Life is sometimes sweeter than we realize. Sometimes we just forget to see it. We complain about work, bills, co-workers and spouses and sometimes forget to look at how awesome our lives really are.
I LOVE being a programmer. I've done a lot of different jobs and I didn't come to programming until my mid-to-late twenties, so I've experienced some really crappy jobs that paid even crappier. At my current job, I was given the freedom to choose how I would develop this new project, what language, what tools and what people. I've failed as much as I've succeeded so far (but I fail fast), and my boss hasn't blamed me once for my failures. It's been awesome and overwhelming.
I also Love my wife. I dated a lot of different girls, some were great and I screwed it up, and some were just screwed up. I feel like now all those failures were simply meant to lead me to my current wife. We've been married 11 years in January and we've been together for 15 years. I couldn't imagine caring about anyone as much as I care for her.
I have a nice house in a nice neighborhood. I don't have a NICE house in a NICE neighborhood, but I am not struggling to work out where the money for the mortgage is coming from every month either, and there is plenty of money left over for dining out, movies, etc.
I am also planning the first (that I know of) Kansas City Day of .Net. We are almost full on registrations (only 2 seats left), and an absolutely outstanding line-up of speakers and topics. The vendors are clamoring to help sponsor the event, and we've got an XBox 360 Pro for a grand-prize giveaway! Everything for the event is coming together nicely.

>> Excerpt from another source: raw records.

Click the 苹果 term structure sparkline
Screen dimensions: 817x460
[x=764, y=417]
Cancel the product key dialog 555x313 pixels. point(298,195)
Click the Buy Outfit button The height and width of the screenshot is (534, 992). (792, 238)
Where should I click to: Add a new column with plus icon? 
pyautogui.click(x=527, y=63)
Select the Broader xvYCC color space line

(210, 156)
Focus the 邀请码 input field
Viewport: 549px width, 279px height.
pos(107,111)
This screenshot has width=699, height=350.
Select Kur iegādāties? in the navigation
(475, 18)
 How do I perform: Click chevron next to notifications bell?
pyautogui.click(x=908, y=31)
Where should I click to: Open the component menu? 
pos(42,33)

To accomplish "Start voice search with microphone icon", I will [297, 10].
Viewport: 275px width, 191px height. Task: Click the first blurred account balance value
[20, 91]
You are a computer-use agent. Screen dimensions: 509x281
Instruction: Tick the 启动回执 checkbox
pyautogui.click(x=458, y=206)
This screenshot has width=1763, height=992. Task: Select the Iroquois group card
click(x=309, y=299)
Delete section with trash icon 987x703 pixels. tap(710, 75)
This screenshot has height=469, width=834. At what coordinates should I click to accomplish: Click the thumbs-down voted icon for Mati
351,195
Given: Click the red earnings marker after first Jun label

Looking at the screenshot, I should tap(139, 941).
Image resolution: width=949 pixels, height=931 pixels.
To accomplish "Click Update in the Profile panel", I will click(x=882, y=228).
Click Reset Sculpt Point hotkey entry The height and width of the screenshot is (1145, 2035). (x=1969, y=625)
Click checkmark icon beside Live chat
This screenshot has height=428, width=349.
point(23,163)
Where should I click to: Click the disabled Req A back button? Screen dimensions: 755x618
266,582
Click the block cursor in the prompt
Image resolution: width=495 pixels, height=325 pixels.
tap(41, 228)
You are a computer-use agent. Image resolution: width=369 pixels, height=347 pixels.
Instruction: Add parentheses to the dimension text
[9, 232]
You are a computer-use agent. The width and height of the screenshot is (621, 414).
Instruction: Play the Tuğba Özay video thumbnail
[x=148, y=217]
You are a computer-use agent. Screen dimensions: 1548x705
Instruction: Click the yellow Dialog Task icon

Sometimes I let myself get dragged down into self-pity or self-doubt. It consumes me. There's a name for a complex (I wish I could remember or find a link) where you're in constant fear that people will discover that you don't know what you're doing. I think we all go through it. In those times, I think it's important to take stock of what you DO have.
I just thought I'd share this in case anyone else is feeling overwhelmed or doubting their abilities. Stop. Breathe. Remember the good things you DO have and who loves you. It always makes me appreciate how sweet life really is, not just because the alternative sucks, but just because you have WAY more than you realize sometimes.
Okay "Chicken Soup" moment over. Back to the code.